Sans aucune notion du temps, il lui sembla qu’une éternité avait passé quand il entendit des pas se rapprocher de sa cellule. Le sursaut d’espoir qui le saisit en entendant le bruit d’une clef tournant dans la serrure de sa prison s’évanouit aussitôt lorsque le roi en personne s’encadra dans l’ouverture, entouré de deux gardes. Il le regarda longuement de ses yeux glacés.
- Je vais faire court, dit-il d’un ton dur. Tu vas avouer tes manigances à ma fille. Tu vas lui dire que tu n’as fait que la manipuler et alors, je consentirai à te faire sortir.

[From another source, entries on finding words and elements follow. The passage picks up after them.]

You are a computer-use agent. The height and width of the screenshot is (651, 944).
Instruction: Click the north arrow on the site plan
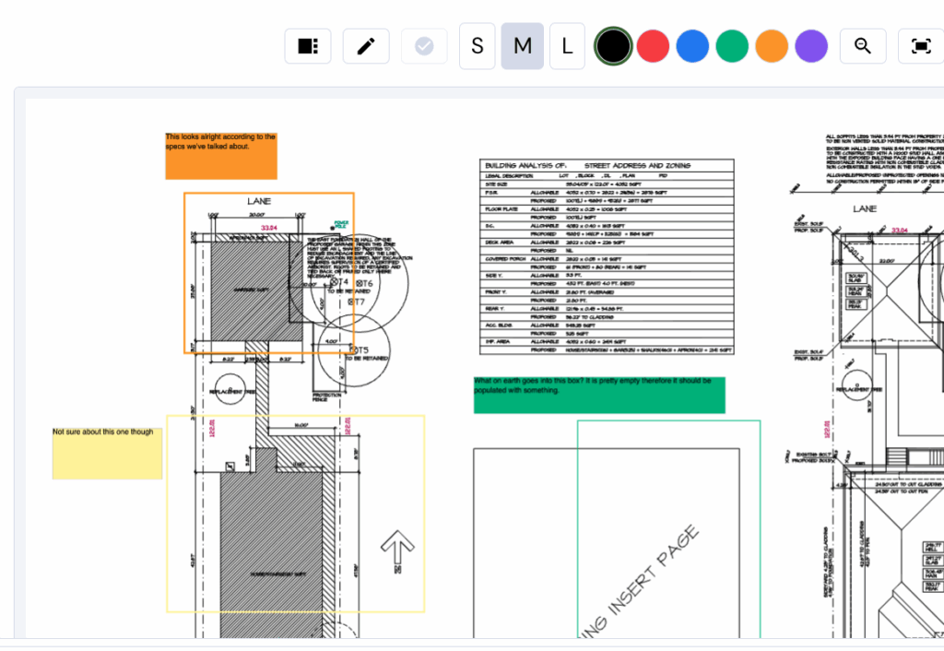397,550
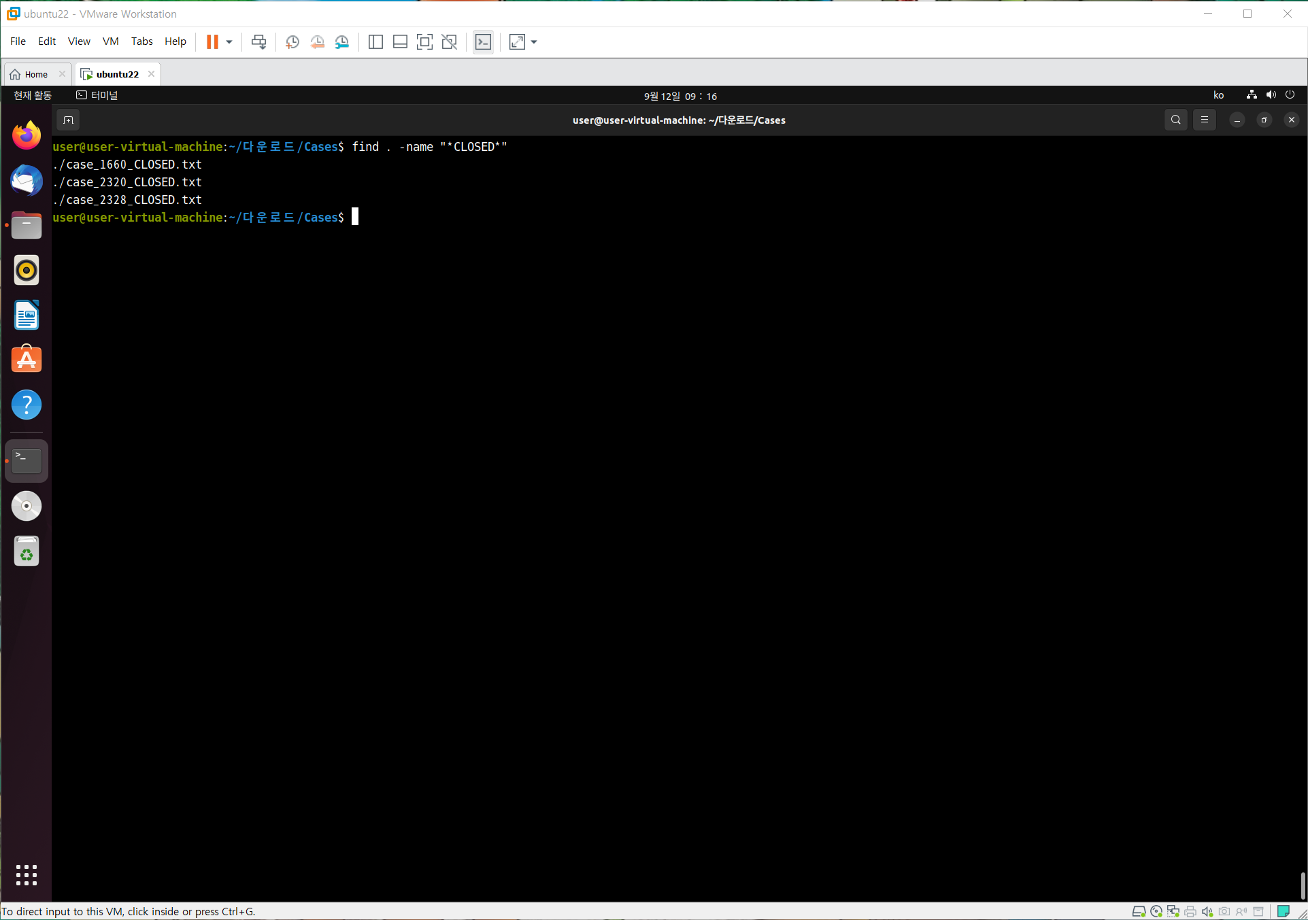Viewport: 1308px width, 920px height.
Task: Open power options dropdown arrow beside pause
Action: click(229, 41)
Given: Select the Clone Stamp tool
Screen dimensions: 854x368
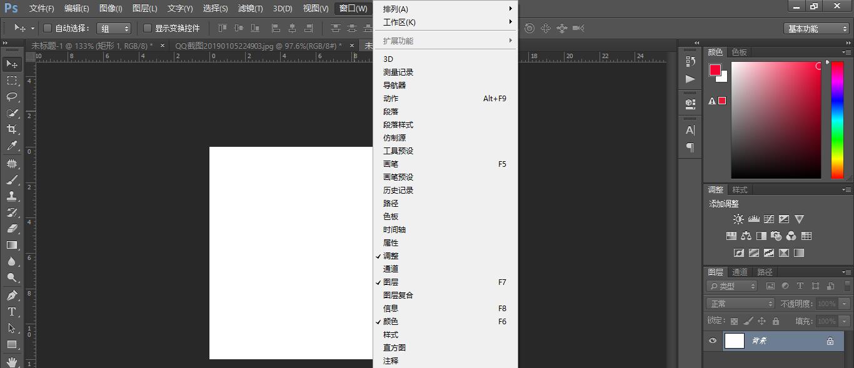Looking at the screenshot, I should coord(13,196).
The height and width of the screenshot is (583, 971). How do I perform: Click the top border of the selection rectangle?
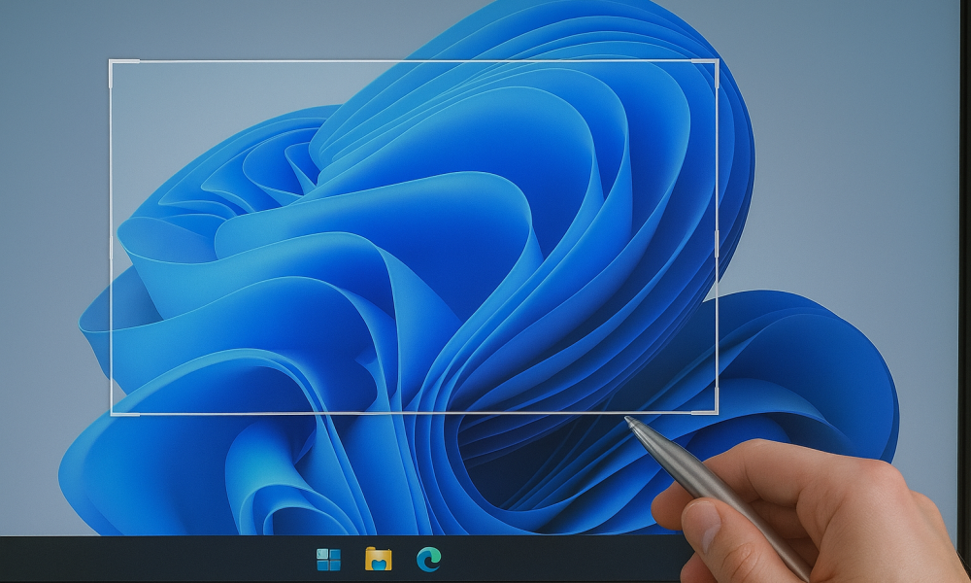coord(414,61)
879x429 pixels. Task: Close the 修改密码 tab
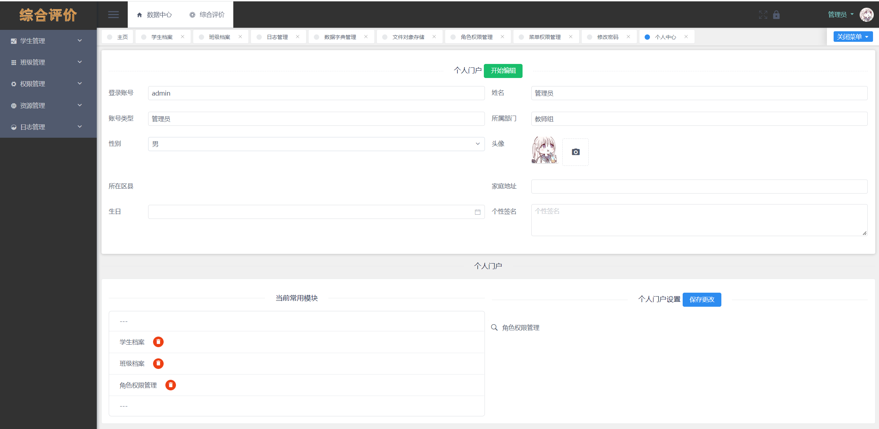[x=628, y=37]
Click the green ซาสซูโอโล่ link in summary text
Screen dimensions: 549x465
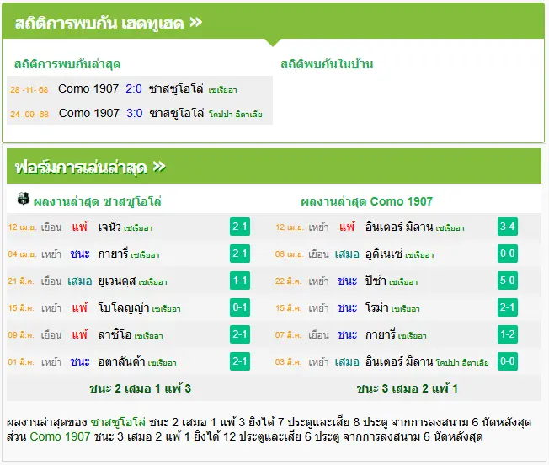pos(118,422)
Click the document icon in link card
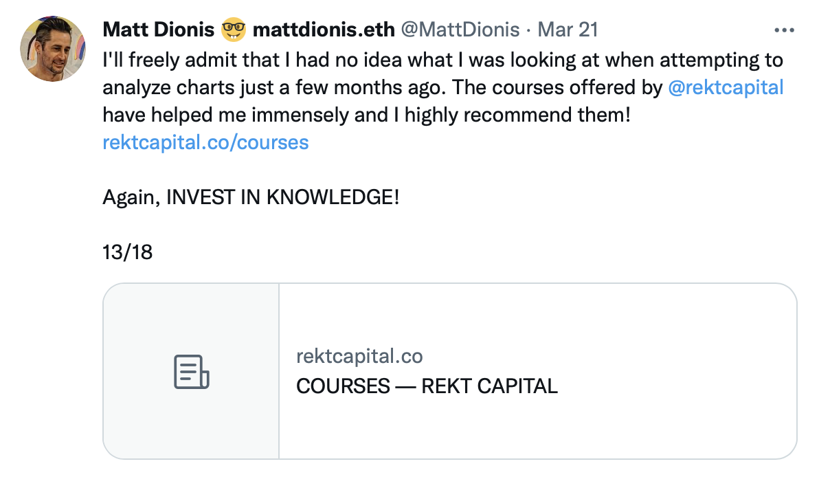 (191, 372)
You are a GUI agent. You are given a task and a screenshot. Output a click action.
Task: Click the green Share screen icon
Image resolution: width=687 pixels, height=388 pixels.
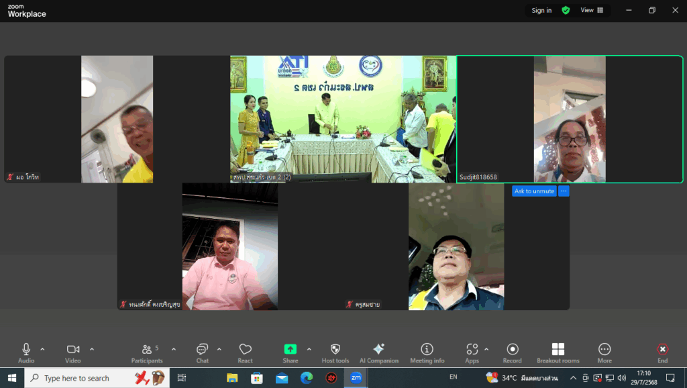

- Il n’y a aucune manigance, mon roi. J’aime votre fille. Je l’ai toujours aimé, depuis le premier jour où je l’ai rencontrée.
Altair d’Evont posa sur lui un regard plein de mépris.
- Nous verrons si tu tiens le même discours après quelques jours enfermé sans boire ni manger.
Il se détourna et laissa les gardes refermer la porte.
- Je vous en prie mon roi, ne soyez pas si obtus ! cria Adam avec colère. Je me fiche bien du trône et du reste. Nous ne sommes pas vos ennemis.
Ses mots se perdirent dans le vide et il serra les dents, dépité. Voilà où il en était. Mais il pouvait bien l’affamer, le battre ou l’oublier ici. Il venait tout juste de retrouver son amour, jamais il ne le renierait.